Eles teriam sido ludibriados? são ingênuos ou sofreriam de idiotia? Como pagar se poderiam receber tudo igualzinho, sem pagar? Mistério misterioso que desafiaria os mais graduados e experientes psicólogos, sociólogos e antropólogos e dezenas de outros!

O pagamento feito ao Estado ou à Organização Social incluirá honorários profissionais? Estes serão pagos por fora ou entrarão no caixa da instituição ou O.S.? Estes pagarão aos profissionais: como autônomos com os devidos pagamentos de encargos sociais e imposto de renda? Ou órgãos públicos ou seus prepostos fecharão os olhos? Permitirão, em instituições públicas, o caixa dois da cobrança por fora, procedimento ilegal e antiético condenado pelo CFM? 
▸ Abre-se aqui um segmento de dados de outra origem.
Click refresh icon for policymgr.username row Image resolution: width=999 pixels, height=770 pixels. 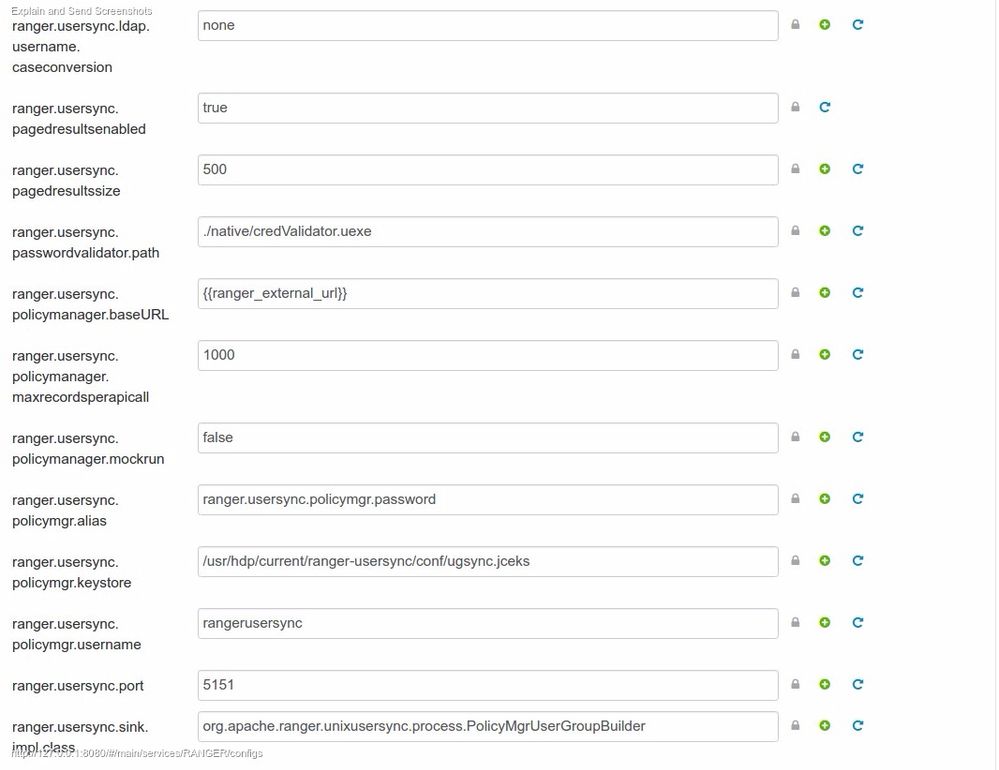858,623
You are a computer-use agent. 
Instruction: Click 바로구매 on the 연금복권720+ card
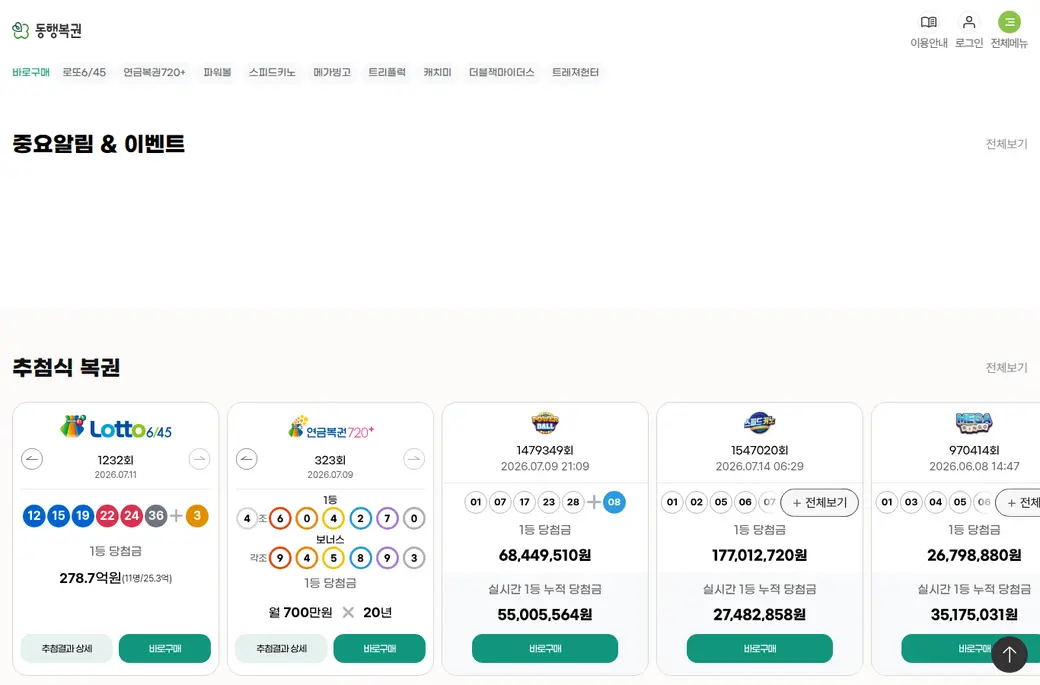[379, 649]
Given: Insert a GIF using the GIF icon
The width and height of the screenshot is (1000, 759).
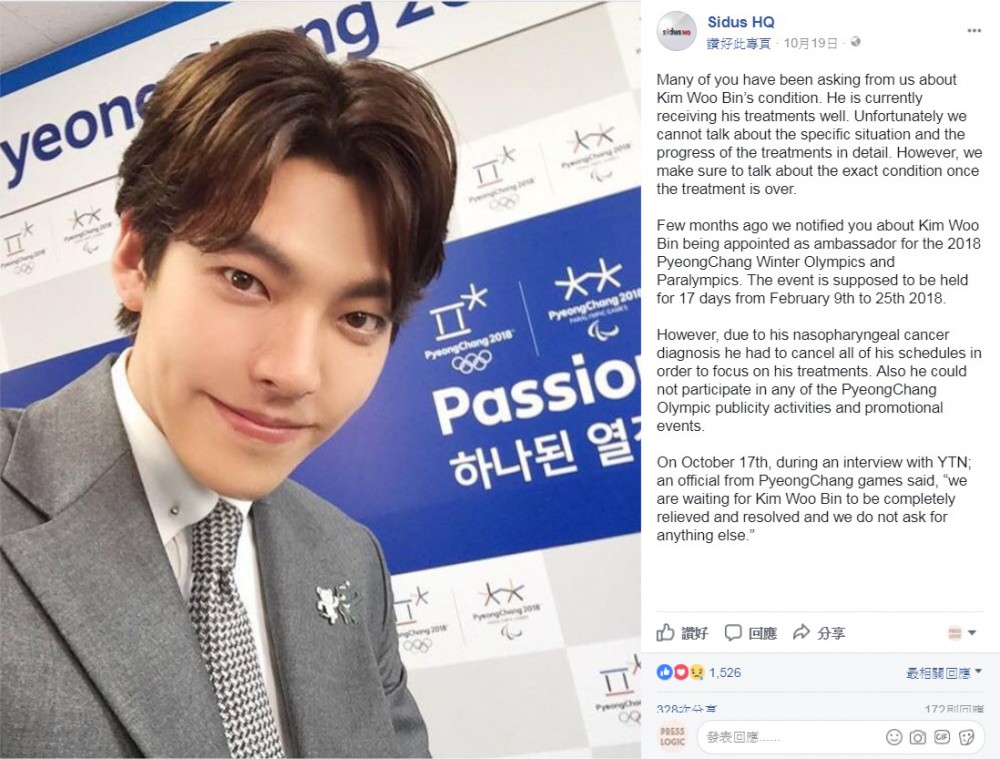Looking at the screenshot, I should (x=942, y=737).
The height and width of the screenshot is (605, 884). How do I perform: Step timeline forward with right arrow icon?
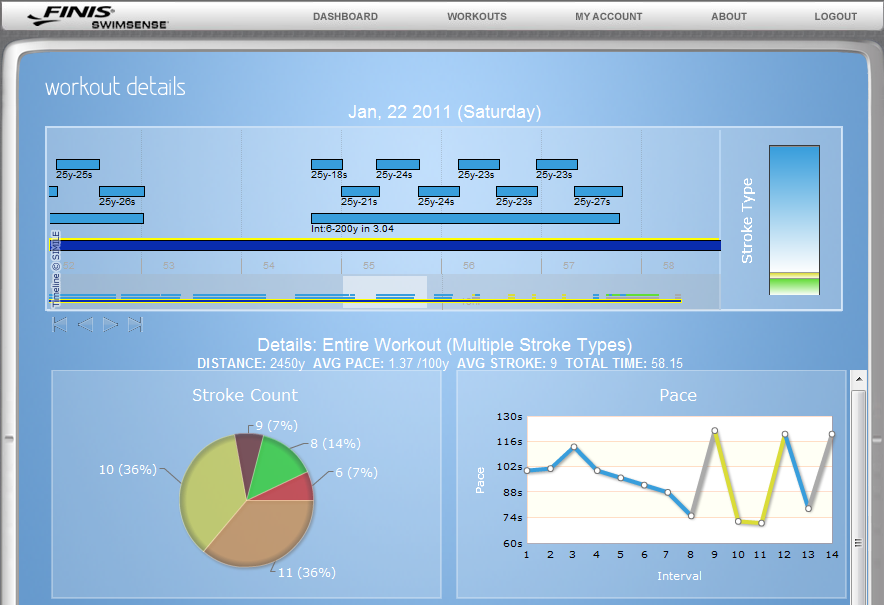pos(110,325)
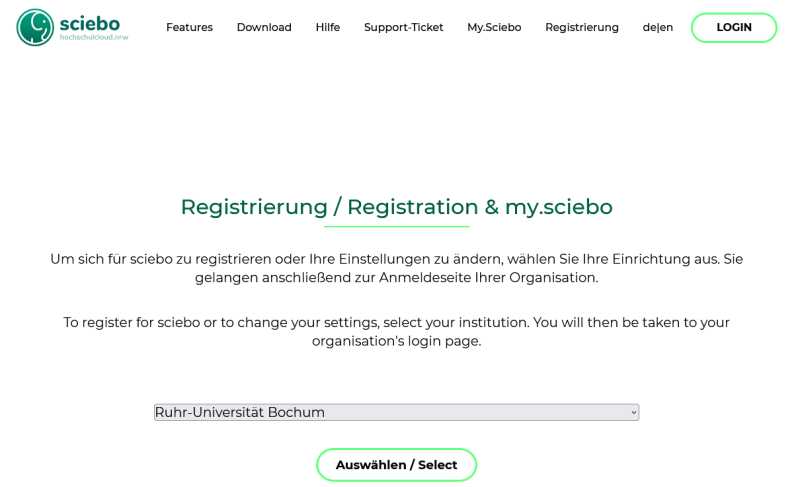
Task: Open the Features menu item
Action: (x=189, y=27)
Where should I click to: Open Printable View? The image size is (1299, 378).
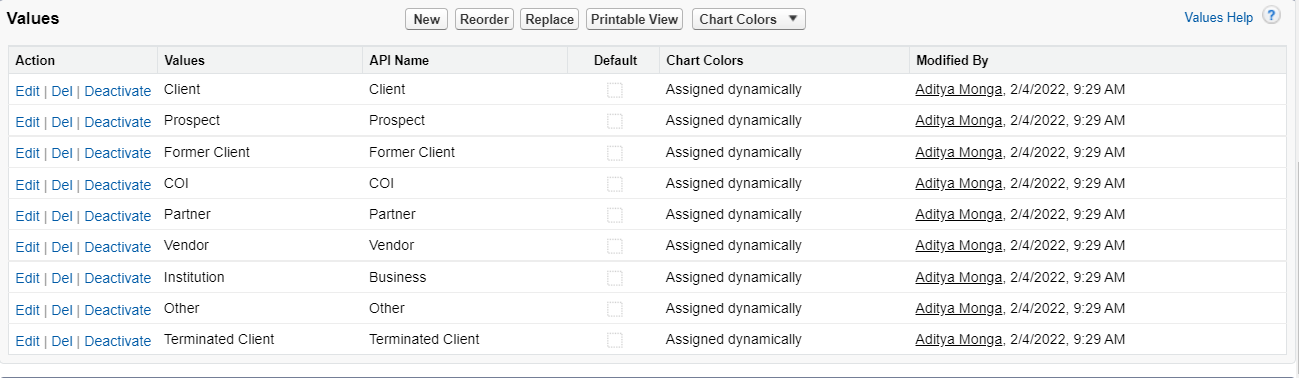point(635,19)
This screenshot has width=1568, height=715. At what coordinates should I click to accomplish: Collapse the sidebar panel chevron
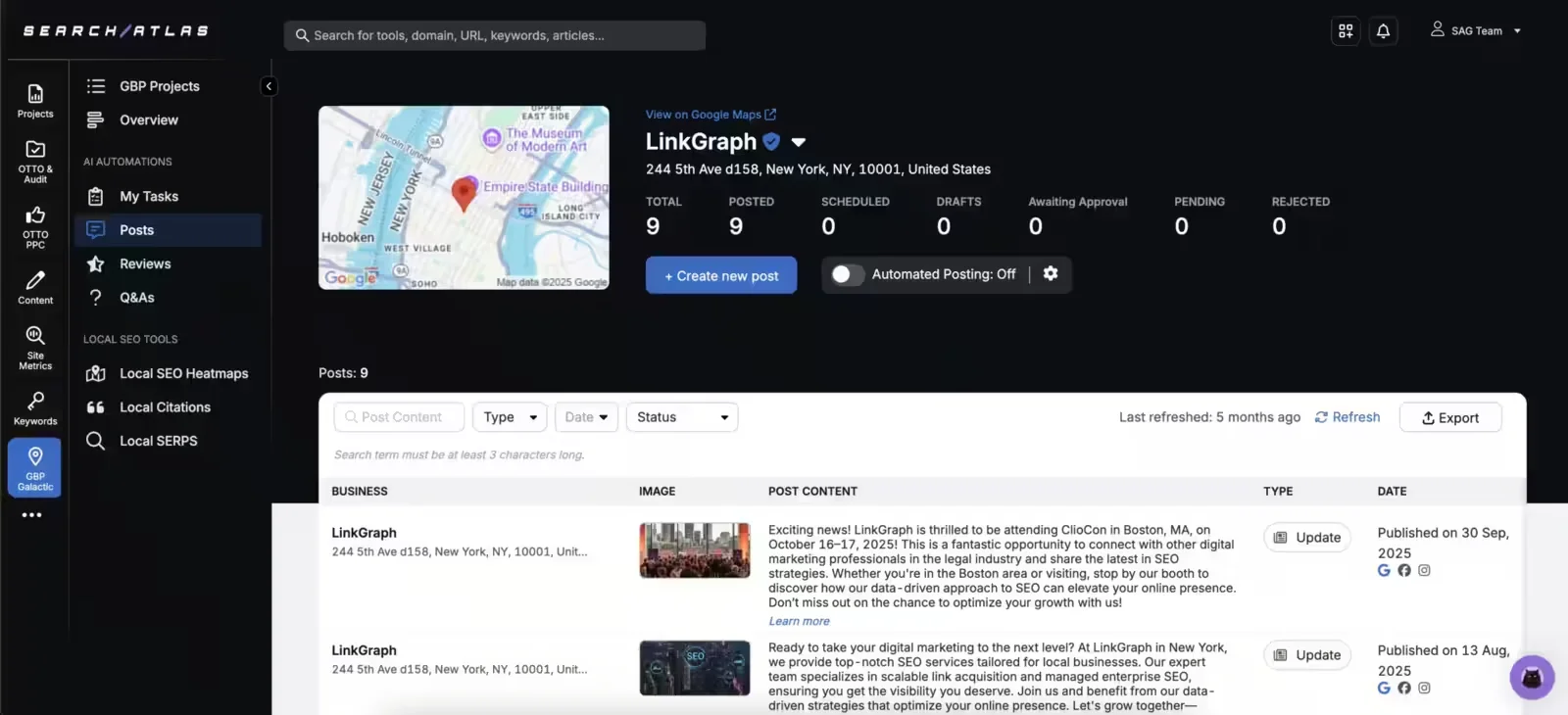[x=269, y=86]
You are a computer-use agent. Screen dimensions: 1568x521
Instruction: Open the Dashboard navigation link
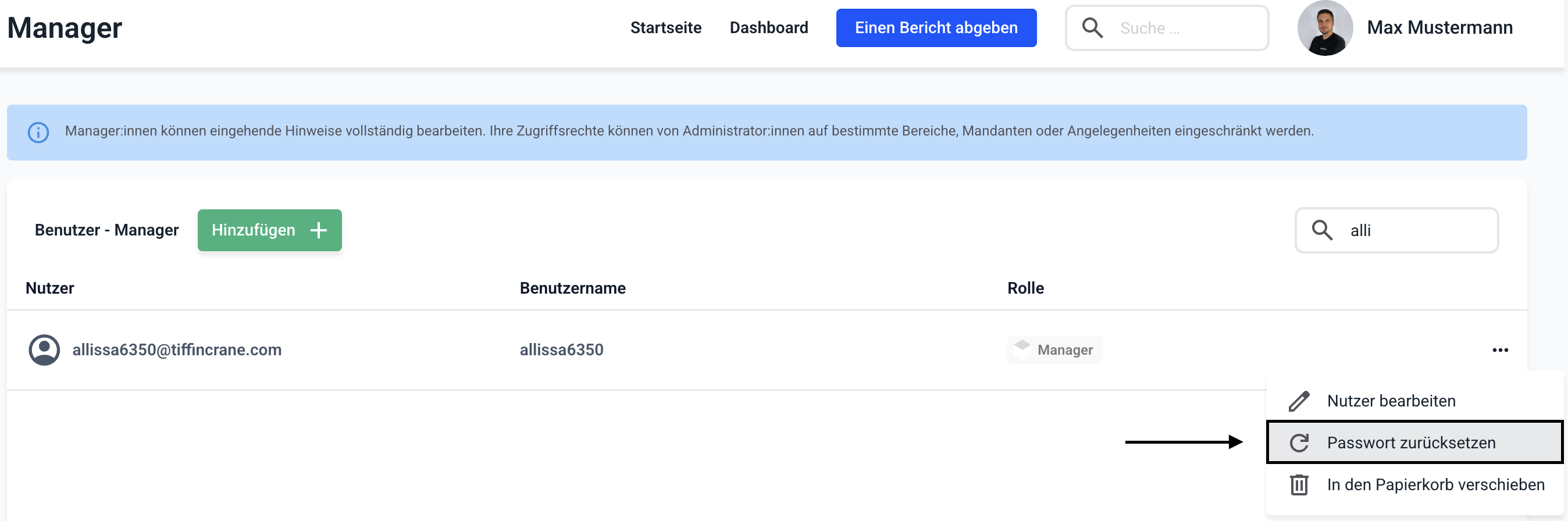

Se os profissionais receberem por fora (CPF) , por atendimento a planos e privados estão sendo remunerados por hora extra ou por trabalho no mesmo horário em que já são remunerados como servidores públicos do Estado? Ou funcionários das O.S.? Nos contratos constariam X de salários e mais tudo que receberem por fora no caixa dois? Duplo pagamento.

Sobre a afirmação de que será garantida “idêntica qualidade” no atendimento aos usuários de SUS e de planos/particulares, não passa de uma “pegadinha” . Depois de atendido o cidadão, a qualidade pode até ser a mesma, já que o equipamento e a equipe é a mesma. O problema é a discriminação no acesso , no agendamento, na resolutividade, na hotelaria e na frequência e duração da atenção.

*"Em São Paulo a excelência e a qualidade de hospitais estaduais gerenciados por OSS vêm atraindo cada vez mais beneficiários de planos de saúde, que são atendidos gratuitamente nessas unidades públicas. Cerca de 20% dos pacientes desses hospitais possuem algum tipo de plano privado de saúde. Desta forma, a conta vai para o SUS, retirando recursos que deveriam ser destinados aos que dependem exclusivamente da rede pública. Trata-se, portanto, de uma distorção, que beneficia somente as empresas de planos de saúde".

Gc:. Não se pode tirar de foco o essencial e argumentar sobre aquilo que não é objeto de discussão, nem de qualquer acusação. É indiscutível a boa qualidade de serviços prestados por vários hospitais estaduais de São Paulo entregues ou não às Organizações Sociais. Não há quem negue esta qualidade. Querer transferir o foco como se a acusação fosse contra os hospitais e seus funcionários é chantagem emocional que já beira a baixaria. Já usamos os contra-argumentos, mas aqui a falácia é gritante. Vamos às contas: se eu libero 25% dos serviços públicos de saúde e os destino oficialmente aos pacientes de planos ou privados puros eu estou, insofismavelmente, subtraindo serviços dos que dependem exclusivamente da rede pública. Mas, dirão, eles vão pagar e com este dinheiro que tiramos dois ricos, vamos ajudar a montar os serviços dos pobres. Seria assim? Na verdade subtraio, tiro efetivamente sob o argumento que vou aumentar!!! Que lógica matemática é esta? Estão menosprezando a sínteses de nossos dois neurônios?

*"A Secretaria entende que a nova lei corrige esta distorção, criando fonte complementar de financiamento para hospitais do governo, e também promove justiça social, ao garantir que os recursos do SUS serão aplicados na assistência dos pacientes que dependem, de fato, da rede pública. Secretaria de Estado da Saúde de São Paulo".

Gc:. Mais falácias e agora apelando mais uma vez pela emoção. Vamos receber dos planos para ajudar os "pobrinhos", dizem os defensores da dupla porta! Não sou, nem poderia ser, contra receber dos planos e seguros. Sou pelo estado de direito e isto já está regulamentado em lei nacional. É necessário e legal receber para que os planos não tenham lucro sem matéria. Sou contra: reserva de leitos para os privados puros e para os planos (25%), a fila dupla numa dupla porta. Todos os demais falaciosos argumentos dos que defendem a privatização do público, não mereceriam resposta pois estariam invalidados por estas premissas.